# Slide hammer



## cathead (Mar 28, 2020)

This morning I put together a slide hammer.   I needed one a week ago when doing some brake work on an old Jeep WJ and had to make do at the time. 
With nothing better to do this morning, I made up a better tool.  The rod is 1/2 inch diameter cold roll threaded on both ends in 1/2x20 threads.  The hammer part
weighs about 8 pounds(I'm guessing on that) so is fairly hefty.  The work end was made to accept a variety of bolts or whatever is required for the job.  



Meanwhile it can sit under the bench until I need such a tool again.


----------



## cathead (Oct 22, 2020)

The slide hammer saved the day again as I knew it would.  I needed to remove the inside bearing race and made a weldment
that included some 1/2 x20 threads.  It made an easy job of bearing removal from the armature.  The end piece on the slide
hammer threads off allowing one to add any type of attachment required.

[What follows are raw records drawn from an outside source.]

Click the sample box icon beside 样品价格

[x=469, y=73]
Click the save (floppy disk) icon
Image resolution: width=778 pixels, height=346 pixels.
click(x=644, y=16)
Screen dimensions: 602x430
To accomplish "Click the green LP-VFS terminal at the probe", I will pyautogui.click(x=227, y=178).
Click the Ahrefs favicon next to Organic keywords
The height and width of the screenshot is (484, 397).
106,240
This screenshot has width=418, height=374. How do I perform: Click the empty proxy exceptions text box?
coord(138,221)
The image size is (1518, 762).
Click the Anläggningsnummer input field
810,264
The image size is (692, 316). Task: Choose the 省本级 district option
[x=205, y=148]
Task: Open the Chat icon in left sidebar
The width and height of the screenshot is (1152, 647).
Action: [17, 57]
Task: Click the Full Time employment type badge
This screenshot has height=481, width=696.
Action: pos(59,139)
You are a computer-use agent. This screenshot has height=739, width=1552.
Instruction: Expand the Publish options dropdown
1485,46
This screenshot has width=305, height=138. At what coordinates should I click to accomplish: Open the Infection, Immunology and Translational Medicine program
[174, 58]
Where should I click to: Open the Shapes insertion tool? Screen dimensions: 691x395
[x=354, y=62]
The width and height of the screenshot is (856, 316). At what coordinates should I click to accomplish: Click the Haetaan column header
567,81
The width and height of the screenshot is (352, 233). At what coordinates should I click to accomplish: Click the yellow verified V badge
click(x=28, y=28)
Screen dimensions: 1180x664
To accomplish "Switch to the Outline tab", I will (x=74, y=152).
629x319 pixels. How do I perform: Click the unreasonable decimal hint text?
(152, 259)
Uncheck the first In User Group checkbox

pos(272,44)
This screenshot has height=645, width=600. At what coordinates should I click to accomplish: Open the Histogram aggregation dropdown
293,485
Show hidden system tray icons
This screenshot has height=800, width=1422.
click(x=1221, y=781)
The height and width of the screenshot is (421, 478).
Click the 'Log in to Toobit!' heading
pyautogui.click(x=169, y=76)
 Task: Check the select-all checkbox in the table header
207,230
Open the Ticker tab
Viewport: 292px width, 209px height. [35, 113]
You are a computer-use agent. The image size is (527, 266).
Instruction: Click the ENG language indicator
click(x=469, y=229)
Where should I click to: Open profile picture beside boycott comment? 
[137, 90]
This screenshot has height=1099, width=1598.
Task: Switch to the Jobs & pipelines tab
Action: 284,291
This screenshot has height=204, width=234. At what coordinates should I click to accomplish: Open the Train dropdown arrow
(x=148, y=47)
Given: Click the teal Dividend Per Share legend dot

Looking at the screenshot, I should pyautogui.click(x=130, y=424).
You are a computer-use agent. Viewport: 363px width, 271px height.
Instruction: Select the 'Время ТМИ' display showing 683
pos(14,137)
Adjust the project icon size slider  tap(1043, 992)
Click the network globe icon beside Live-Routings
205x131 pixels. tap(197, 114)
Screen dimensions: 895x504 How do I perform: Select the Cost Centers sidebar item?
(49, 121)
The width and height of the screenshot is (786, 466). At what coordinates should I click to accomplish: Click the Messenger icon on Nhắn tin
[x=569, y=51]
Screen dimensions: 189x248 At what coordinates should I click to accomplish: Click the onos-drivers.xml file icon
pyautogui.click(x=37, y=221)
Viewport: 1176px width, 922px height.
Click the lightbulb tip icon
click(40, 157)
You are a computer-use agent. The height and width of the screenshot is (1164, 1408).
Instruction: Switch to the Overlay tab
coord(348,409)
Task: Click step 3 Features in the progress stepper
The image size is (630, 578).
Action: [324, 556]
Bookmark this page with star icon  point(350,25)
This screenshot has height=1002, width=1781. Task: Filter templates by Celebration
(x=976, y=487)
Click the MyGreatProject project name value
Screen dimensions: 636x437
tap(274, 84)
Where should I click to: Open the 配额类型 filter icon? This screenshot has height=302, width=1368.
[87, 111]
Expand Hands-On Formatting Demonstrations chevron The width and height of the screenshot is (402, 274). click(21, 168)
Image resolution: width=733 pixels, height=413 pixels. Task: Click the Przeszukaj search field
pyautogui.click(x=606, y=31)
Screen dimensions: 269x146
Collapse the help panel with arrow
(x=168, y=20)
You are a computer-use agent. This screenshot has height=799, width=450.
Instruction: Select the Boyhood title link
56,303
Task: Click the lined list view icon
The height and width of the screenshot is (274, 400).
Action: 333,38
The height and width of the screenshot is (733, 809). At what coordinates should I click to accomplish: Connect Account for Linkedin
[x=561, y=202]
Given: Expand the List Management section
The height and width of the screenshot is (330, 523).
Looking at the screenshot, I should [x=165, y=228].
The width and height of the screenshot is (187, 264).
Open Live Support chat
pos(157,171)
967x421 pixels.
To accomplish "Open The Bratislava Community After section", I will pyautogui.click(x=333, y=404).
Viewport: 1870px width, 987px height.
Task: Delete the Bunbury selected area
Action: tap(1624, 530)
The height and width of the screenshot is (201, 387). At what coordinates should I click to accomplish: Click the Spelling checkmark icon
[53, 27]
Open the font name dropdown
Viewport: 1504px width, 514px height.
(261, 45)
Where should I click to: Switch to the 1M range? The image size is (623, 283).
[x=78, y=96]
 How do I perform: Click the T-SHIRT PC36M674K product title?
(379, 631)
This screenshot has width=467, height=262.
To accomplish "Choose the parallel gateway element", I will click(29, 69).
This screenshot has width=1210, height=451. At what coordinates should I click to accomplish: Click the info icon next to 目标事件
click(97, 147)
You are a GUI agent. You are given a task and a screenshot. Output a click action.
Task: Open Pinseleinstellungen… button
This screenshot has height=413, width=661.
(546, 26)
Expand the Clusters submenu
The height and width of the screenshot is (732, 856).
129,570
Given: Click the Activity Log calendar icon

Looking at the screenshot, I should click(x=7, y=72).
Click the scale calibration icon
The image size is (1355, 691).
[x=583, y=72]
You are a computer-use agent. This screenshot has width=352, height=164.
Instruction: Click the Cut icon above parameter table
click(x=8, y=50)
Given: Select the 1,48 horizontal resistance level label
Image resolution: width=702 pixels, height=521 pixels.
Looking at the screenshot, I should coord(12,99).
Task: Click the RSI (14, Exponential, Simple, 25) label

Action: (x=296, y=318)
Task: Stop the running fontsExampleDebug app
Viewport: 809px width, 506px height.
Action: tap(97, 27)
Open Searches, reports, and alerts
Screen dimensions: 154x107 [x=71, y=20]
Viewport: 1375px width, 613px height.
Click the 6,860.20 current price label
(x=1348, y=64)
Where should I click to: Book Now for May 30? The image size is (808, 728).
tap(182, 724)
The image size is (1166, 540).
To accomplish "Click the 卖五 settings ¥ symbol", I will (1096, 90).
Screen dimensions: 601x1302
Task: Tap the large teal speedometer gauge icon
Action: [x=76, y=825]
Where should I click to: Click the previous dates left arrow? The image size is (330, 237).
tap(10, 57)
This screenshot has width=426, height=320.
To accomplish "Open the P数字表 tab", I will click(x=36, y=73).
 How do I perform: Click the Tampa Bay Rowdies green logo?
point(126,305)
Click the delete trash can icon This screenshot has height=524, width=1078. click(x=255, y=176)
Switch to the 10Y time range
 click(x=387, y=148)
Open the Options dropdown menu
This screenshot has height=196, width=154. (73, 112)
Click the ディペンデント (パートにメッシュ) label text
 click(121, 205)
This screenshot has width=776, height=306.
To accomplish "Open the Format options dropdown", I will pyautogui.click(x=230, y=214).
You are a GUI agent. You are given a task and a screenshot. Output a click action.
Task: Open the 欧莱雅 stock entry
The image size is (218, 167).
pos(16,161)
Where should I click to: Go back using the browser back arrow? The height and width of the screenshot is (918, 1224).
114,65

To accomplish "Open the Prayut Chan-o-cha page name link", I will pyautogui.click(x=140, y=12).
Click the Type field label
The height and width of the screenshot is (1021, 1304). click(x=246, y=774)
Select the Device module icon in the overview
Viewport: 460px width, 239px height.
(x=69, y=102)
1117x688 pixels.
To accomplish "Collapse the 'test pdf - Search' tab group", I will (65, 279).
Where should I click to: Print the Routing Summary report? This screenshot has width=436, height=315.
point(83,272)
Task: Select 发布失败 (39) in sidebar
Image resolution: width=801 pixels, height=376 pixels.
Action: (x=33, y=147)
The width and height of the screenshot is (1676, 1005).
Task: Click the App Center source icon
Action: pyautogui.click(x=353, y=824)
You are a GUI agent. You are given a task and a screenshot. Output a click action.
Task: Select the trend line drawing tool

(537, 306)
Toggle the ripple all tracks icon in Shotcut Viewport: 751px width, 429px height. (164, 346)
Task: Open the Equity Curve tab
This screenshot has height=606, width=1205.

This isn't the best photo on the world but shows the project mostly.  The weldment bearing puller attachment is zip tied
to the puller in case I need to use it again.  You can bet that if it wasn't attached to the slide hammer that
it would be either lost or tossed when needed again.  Tomorrow the bearing arrives so this mess on the floor
will remain untouched until then and the reassembly begins.


----------



## aliva (Oct 22, 2020)

Just a friendly suggestion, put a guard ahead of the handle, so your hand wont go beyond the handle. This will prevent pinching your hand with the slide weight. Ask me how I know.


----------



## cathead (Oct 26, 2020)

That thought has occurred to me and I am aware of the hazard.  The hammer is almost 3 inches in diameter
and I hold it toward the front.   A 5 inch diameter disc would make it a little ungainly so will leave it as is and be
careful when using it.  Thank you for your comment from Sudbury, aliva.


----------



## LucidCnC (Oct 26, 2020)

+1, it has bitten me one to many times


----------